HISTORY OF BROOKLYN. 129

On the 6th of August, 1655, by order of Governor Stuyvesant, the inhabitants of the country were convened for the purpose of ascertaining whether they approved of the Rev. Johannes Theodorus Polhemus, their “provisional minister,” and what salary they were willing to pay him.1 The Sheriff reported that they approved of Mr. Polhemus, and would pay him a salary of 1,040 guilders per year,2 to be raised by a yearly tax.

Mr. Polbemus, a descendant of an ancient and highly respectable family in the Netherlands, had come to New Amsterdam during the preceding year from Itamarea, in Brazil, where he had been laboring as a missionary. He was immediately settled in Flatbush, where he subsequently received a patent for a part of the premises recently owned by the late Jeremiah Lott, Esq. He was an eminently pious and faithful preacher of the Gospel, and although, as we shall see in the following pages, his hearers in the town of Breuckelen were not altogether satisfied with him, it is evident that their opposition proceeded from no lack of personal respect, nor from any doubts of his Christian character.

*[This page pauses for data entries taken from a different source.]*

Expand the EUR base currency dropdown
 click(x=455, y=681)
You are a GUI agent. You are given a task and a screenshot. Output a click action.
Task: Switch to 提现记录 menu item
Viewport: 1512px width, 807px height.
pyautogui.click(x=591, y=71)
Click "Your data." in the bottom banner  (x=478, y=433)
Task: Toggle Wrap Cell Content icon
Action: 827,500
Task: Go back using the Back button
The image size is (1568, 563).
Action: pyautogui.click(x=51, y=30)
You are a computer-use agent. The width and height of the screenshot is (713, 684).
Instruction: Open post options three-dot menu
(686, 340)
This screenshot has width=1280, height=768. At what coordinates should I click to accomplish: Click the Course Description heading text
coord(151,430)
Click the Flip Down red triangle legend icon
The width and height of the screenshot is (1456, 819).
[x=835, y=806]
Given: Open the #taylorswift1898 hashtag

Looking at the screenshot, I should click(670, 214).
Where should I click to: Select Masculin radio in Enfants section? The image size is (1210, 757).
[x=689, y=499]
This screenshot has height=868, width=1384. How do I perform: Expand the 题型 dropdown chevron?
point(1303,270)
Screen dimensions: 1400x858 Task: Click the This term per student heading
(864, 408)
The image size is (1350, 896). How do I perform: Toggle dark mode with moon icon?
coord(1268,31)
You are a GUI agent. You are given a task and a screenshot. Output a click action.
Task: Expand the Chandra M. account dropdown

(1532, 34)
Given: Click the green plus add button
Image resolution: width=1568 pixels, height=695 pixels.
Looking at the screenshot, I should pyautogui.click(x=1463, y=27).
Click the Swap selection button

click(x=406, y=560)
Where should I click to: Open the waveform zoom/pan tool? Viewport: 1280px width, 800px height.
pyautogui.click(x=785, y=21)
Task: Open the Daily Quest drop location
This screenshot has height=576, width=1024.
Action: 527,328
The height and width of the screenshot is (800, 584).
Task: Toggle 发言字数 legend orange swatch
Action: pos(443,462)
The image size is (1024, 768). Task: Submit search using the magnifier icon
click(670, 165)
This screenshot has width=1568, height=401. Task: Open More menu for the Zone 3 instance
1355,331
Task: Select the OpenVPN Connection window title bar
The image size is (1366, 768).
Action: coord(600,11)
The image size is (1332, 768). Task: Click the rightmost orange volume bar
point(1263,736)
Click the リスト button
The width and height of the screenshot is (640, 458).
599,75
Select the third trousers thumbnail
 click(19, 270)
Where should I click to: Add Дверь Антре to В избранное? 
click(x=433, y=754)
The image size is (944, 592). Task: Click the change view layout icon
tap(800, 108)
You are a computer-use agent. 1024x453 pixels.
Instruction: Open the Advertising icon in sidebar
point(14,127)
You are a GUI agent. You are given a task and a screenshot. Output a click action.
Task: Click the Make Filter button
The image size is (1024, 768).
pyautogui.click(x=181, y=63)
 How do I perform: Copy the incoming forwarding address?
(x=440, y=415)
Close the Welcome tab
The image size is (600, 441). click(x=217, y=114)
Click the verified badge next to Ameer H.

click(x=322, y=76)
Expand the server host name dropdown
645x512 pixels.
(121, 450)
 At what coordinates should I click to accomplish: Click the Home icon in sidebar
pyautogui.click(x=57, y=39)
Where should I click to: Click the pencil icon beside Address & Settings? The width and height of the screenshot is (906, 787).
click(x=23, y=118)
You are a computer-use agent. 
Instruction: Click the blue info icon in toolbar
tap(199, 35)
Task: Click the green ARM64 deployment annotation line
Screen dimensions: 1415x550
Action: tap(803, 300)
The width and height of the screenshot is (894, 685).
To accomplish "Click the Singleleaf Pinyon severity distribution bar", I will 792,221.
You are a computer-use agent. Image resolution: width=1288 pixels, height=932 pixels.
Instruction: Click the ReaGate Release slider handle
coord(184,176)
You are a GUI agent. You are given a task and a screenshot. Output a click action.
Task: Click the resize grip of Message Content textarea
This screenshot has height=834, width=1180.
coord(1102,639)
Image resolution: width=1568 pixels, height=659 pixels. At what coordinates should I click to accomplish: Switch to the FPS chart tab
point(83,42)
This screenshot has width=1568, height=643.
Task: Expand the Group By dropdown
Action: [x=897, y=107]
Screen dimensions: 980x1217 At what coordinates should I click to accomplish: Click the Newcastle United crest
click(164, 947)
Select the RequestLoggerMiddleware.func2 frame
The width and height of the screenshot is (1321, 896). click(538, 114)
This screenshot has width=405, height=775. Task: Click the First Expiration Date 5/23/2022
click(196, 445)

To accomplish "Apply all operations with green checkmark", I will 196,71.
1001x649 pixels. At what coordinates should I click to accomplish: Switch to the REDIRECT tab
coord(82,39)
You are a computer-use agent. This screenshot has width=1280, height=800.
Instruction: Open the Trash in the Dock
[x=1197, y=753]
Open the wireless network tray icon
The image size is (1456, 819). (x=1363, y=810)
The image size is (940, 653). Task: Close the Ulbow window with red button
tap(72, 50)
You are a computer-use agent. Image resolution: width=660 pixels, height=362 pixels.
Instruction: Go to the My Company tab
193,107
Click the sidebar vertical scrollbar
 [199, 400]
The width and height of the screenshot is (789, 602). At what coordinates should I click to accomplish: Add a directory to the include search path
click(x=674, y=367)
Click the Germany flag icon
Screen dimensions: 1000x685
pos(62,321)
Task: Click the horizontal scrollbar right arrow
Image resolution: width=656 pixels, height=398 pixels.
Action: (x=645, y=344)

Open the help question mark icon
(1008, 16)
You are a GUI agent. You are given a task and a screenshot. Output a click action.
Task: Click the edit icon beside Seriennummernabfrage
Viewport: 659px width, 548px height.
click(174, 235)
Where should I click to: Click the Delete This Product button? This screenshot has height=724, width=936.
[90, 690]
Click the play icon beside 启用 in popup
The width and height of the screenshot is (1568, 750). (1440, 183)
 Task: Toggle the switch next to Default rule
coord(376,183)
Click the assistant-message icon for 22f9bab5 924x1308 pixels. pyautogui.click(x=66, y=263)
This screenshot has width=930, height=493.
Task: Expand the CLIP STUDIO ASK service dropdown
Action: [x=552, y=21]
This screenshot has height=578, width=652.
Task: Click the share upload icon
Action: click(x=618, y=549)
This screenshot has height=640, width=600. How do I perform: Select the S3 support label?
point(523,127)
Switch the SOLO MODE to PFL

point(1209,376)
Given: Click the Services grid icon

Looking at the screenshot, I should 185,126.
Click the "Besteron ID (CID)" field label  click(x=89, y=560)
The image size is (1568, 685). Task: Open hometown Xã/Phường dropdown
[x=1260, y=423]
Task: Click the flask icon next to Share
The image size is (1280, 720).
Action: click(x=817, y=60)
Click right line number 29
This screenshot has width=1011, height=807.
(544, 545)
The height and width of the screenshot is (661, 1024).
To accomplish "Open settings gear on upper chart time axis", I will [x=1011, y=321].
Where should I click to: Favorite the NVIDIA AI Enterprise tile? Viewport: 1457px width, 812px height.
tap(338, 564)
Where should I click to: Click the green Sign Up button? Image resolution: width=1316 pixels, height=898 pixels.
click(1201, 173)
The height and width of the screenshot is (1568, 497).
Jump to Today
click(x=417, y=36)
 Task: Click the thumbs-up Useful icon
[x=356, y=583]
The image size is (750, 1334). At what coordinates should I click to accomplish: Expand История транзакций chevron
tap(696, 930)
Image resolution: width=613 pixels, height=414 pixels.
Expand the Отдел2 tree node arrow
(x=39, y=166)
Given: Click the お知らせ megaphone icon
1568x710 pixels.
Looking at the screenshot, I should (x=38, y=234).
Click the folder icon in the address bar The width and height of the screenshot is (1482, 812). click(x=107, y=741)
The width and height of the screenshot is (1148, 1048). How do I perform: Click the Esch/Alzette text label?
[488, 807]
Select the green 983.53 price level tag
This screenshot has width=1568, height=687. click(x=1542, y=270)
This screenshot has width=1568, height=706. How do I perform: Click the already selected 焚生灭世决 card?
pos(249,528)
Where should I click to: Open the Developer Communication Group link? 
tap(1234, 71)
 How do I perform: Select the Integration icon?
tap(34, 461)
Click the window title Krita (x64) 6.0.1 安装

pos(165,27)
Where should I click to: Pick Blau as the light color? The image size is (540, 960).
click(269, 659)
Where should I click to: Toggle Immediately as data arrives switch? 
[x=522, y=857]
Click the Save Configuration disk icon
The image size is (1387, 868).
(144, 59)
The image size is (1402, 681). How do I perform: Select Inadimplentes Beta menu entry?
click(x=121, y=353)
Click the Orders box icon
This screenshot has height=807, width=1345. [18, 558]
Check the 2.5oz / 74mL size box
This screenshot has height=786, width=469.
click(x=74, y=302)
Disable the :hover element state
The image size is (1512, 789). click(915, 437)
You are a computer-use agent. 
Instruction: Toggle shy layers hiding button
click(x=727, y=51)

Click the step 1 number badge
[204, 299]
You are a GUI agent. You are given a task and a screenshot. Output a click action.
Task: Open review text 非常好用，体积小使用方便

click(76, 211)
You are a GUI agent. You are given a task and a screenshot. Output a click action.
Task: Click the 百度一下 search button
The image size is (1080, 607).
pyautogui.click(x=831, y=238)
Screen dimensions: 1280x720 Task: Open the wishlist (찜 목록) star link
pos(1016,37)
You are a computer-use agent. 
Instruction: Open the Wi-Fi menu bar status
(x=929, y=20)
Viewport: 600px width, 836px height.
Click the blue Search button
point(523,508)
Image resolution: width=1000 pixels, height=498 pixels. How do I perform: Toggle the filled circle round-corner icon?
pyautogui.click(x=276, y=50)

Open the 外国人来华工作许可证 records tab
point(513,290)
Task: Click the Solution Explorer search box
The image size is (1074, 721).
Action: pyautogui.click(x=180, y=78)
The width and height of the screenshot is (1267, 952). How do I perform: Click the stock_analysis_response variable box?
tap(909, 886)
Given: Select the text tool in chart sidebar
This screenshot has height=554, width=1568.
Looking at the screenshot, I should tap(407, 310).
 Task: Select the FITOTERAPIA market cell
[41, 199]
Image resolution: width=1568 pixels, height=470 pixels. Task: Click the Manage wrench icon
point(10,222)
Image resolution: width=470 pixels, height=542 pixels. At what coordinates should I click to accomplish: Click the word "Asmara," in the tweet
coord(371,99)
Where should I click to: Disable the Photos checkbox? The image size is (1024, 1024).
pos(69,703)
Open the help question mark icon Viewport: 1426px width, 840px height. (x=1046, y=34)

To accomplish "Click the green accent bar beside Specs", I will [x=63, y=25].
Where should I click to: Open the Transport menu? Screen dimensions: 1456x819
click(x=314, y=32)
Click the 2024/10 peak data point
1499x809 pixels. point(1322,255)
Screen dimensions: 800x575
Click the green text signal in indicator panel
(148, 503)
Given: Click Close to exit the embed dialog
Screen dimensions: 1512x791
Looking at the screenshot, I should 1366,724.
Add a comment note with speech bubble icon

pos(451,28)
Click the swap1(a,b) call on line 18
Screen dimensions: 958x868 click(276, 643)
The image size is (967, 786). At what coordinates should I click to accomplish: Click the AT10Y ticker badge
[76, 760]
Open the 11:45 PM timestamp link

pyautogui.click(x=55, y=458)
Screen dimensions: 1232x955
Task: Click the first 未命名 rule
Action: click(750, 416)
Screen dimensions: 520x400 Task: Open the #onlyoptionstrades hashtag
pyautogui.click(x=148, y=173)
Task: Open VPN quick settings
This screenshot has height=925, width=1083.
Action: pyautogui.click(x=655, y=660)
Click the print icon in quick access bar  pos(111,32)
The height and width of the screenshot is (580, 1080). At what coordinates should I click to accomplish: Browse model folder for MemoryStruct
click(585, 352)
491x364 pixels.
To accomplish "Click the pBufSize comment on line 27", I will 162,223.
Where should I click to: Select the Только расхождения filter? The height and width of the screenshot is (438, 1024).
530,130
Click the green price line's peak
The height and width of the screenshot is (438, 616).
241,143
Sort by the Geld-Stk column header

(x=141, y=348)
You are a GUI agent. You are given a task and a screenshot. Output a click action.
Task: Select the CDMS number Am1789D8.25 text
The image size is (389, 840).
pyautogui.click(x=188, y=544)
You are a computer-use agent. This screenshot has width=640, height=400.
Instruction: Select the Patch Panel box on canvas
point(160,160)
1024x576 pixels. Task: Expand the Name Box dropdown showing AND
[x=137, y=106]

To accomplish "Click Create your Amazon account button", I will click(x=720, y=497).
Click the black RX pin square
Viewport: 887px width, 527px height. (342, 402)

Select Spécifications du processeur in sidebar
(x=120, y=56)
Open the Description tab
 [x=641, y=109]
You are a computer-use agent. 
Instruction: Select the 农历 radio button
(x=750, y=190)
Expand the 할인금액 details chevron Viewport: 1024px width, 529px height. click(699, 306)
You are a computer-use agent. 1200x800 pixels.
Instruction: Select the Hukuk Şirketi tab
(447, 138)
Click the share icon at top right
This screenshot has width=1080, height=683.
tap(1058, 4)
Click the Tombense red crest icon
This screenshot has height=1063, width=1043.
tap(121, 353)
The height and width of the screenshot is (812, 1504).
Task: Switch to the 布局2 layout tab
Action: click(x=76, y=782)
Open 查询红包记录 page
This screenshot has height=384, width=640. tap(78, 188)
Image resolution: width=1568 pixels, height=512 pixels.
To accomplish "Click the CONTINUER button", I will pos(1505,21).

In February, 1656, the magistracy of Midwout and Amersfoort asked permission to request a voluntary contribution from the people of the three Dutch towns, towards the proper maintenance of the Gospel.3 To this the Breuckelen people respectfully objected, saying, “as the Rev. John Polhemus only acts as a minister of the Gospel in the village of Midwout, therefore the inhabitants of the village of Breuckelen and adjacent districts are disinclined to subscribe or promise any thing for the maintenance of a Gospel minister who is of no use to them.” They therefore solicited “with reverence” that the Rev. Mr. Polhemus might be allowed to preach alternately in Breuckelen and Midwout, in which case they were “very Willing to contribute cheerfully to his support, agreeable to their abilities.” Otherwise they begged to be excused from contributing to his maintenance.4 To this the Director and Council replied that they had “no objection that the Rev. Polhemus, when the weather


1 N. Y. Col. MSS., vi. 71.

2 Equal to about $416. 8 Col. MSS., vi. 278, Feb.

3,1656.

4 Col. MSS., vi. 299, Feb., 1656. This remonstrance of Breuckelen was signed by Joris Dircksen, Albert Cornelissen and Joris Rappelje.